— SOURCE DATA —
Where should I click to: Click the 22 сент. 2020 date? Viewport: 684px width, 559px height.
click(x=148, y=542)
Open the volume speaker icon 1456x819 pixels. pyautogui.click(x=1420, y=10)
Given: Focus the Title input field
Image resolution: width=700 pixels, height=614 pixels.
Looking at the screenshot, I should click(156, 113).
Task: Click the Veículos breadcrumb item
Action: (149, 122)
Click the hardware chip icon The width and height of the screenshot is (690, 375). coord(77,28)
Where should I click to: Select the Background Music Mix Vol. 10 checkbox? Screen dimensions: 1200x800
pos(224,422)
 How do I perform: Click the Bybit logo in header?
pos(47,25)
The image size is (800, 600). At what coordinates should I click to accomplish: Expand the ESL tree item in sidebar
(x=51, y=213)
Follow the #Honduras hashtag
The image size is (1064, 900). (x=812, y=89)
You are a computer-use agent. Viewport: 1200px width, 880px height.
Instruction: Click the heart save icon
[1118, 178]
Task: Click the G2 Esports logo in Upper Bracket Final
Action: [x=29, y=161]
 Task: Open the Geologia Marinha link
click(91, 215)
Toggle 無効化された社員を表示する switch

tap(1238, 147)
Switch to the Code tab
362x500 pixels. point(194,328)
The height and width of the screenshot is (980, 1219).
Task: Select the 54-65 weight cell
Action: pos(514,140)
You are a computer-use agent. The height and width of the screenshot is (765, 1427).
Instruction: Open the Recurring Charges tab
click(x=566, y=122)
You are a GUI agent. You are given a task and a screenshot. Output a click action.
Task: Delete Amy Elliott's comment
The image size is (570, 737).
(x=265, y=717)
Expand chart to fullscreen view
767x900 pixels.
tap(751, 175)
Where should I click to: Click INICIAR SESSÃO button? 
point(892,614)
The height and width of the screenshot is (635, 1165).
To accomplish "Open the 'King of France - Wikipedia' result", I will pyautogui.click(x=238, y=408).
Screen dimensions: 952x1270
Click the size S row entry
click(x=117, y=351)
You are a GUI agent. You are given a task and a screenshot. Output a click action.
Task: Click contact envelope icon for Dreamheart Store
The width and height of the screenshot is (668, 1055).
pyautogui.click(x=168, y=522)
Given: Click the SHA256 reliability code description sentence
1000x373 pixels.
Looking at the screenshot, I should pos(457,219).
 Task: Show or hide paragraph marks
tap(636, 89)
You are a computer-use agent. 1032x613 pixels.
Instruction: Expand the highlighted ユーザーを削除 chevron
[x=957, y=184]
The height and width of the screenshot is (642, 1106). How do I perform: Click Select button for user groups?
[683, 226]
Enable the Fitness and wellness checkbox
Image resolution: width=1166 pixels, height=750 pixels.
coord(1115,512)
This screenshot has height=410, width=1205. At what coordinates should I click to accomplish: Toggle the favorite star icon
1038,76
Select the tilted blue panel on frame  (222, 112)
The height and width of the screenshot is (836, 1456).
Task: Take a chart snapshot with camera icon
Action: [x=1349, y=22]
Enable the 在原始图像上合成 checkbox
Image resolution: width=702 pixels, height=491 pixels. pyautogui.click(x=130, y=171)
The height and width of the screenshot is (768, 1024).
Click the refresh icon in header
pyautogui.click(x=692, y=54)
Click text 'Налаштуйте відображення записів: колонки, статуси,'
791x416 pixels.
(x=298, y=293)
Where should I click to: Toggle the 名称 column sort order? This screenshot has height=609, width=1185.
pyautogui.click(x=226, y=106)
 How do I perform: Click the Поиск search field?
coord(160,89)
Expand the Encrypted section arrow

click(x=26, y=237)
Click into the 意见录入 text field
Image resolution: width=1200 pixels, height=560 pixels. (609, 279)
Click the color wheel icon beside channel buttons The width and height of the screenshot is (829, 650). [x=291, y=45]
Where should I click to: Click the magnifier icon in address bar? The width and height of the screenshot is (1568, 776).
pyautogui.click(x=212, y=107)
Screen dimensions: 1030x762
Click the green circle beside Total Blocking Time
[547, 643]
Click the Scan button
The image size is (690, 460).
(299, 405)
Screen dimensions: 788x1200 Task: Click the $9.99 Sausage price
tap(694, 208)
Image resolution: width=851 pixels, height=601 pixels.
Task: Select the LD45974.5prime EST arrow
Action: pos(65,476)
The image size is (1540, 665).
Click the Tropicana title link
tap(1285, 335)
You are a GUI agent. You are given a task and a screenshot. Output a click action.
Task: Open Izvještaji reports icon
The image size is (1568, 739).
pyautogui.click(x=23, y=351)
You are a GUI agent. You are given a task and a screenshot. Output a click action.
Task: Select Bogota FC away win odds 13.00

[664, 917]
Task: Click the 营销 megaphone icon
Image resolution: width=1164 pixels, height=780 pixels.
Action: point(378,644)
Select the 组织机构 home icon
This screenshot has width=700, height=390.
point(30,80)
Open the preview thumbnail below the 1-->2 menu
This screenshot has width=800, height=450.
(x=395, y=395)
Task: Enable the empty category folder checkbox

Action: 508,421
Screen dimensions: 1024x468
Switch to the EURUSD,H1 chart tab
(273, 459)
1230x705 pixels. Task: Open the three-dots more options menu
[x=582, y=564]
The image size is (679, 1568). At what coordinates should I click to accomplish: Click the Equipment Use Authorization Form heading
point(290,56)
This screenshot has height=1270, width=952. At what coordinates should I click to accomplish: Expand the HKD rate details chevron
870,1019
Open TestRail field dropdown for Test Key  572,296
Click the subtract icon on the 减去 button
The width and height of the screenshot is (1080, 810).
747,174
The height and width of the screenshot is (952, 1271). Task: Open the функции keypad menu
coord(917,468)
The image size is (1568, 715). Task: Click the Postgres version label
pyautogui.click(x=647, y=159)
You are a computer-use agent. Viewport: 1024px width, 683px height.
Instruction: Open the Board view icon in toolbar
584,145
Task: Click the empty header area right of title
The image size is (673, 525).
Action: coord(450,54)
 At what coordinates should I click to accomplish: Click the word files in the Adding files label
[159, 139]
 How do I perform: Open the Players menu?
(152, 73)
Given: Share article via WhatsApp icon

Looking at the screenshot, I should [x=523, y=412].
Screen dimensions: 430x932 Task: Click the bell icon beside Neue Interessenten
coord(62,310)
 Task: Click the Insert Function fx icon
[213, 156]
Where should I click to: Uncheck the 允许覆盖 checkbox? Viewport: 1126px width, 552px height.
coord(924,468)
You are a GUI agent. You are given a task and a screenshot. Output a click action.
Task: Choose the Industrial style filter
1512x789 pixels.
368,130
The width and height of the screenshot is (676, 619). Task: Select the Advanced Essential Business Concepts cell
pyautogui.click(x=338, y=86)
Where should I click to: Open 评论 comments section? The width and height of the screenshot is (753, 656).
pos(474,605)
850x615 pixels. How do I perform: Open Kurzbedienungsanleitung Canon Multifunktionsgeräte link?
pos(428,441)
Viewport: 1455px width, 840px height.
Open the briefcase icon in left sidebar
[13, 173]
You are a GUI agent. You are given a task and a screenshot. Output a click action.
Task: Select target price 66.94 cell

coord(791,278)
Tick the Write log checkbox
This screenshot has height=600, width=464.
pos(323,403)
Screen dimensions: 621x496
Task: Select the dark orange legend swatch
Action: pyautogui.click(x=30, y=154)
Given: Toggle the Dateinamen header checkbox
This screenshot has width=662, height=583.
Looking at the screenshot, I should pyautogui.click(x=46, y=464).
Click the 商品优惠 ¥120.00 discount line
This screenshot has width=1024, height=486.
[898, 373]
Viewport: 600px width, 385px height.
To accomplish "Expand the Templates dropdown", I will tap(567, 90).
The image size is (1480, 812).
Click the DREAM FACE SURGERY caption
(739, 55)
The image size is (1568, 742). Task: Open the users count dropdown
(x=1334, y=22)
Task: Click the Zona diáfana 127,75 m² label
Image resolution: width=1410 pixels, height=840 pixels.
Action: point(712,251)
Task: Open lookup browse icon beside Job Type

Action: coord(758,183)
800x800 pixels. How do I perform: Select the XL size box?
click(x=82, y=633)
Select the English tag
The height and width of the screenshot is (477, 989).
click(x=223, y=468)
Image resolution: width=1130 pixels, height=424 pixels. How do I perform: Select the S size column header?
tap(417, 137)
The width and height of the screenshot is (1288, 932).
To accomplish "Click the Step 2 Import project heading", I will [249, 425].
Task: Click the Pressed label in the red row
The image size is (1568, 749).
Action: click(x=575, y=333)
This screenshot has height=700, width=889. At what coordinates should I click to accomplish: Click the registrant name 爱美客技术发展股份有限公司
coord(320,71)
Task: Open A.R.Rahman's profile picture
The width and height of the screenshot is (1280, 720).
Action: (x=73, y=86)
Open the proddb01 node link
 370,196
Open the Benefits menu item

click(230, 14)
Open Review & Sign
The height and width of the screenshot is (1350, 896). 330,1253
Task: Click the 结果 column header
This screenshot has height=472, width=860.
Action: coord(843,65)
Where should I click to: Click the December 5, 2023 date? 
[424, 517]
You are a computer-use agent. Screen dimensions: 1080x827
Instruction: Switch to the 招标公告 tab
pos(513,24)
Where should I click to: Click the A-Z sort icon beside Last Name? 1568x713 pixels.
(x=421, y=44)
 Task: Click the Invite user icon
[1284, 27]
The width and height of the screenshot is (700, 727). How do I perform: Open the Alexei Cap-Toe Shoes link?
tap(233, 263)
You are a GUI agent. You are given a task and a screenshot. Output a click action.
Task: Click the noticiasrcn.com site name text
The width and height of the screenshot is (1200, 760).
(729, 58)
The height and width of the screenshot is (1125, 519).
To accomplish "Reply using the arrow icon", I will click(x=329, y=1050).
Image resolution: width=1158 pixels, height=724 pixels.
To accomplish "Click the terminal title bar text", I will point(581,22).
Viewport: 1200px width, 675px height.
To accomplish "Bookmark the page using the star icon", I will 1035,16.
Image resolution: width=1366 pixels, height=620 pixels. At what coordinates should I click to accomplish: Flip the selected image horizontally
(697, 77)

— EXERCISE GOAL —
From the records above, repeat exactly the lines from the one with "800x800 pixels. How" through the one with "Viewport: 1200px width, 675px height.", both included.

— ANSWER FOR THE TASK —
800x800 pixels. How do I perform: Select the XL size box?
click(x=82, y=633)
Select the English tag
The height and width of the screenshot is (477, 989).
click(x=223, y=468)
Image resolution: width=1130 pixels, height=424 pixels. How do I perform: Select the S size column header?
tap(417, 137)
The width and height of the screenshot is (1288, 932).
To accomplish "Click the Step 2 Import project heading", I will [249, 425].
Task: Click the Pressed label in the red row
The image size is (1568, 749).
Action: click(x=575, y=333)
This screenshot has height=700, width=889. At what coordinates should I click to accomplish: Click the registrant name 爱美客技术发展股份有限公司
coord(320,71)
Task: Open A.R.Rahman's profile picture
The width and height of the screenshot is (1280, 720).
Action: (x=73, y=86)
Open the proddb01 node link
 370,196
Open the Benefits menu item

click(230, 14)
Open Review & Sign
The height and width of the screenshot is (1350, 896). 330,1253
Task: Click the 结果 column header
This screenshot has height=472, width=860.
Action: coord(843,65)
Where should I click to: Click the December 5, 2023 date? 
[424, 517]
You are a computer-use agent. Screen dimensions: 1080x827
Instruction: Switch to the 招标公告 tab
pos(513,24)
Where should I click to: Click the A-Z sort icon beside Last Name? 1568x713 pixels.
(x=421, y=44)
 Task: Click the Invite user icon
[1284, 27]
The width and height of the screenshot is (700, 727). How do I perform: Open the Alexei Cap-Toe Shoes link?
tap(233, 263)
You are a GUI agent. You are given a task and a screenshot. Output a click action.
Task: Click the noticiasrcn.com site name text
The width and height of the screenshot is (1200, 760).
(729, 58)
The height and width of the screenshot is (1125, 519).
To accomplish "Reply using the arrow icon", I will click(x=329, y=1050).
Image resolution: width=1158 pixels, height=724 pixels.
To accomplish "Click the terminal title bar text", I will point(581,22).
Viewport: 1200px width, 675px height.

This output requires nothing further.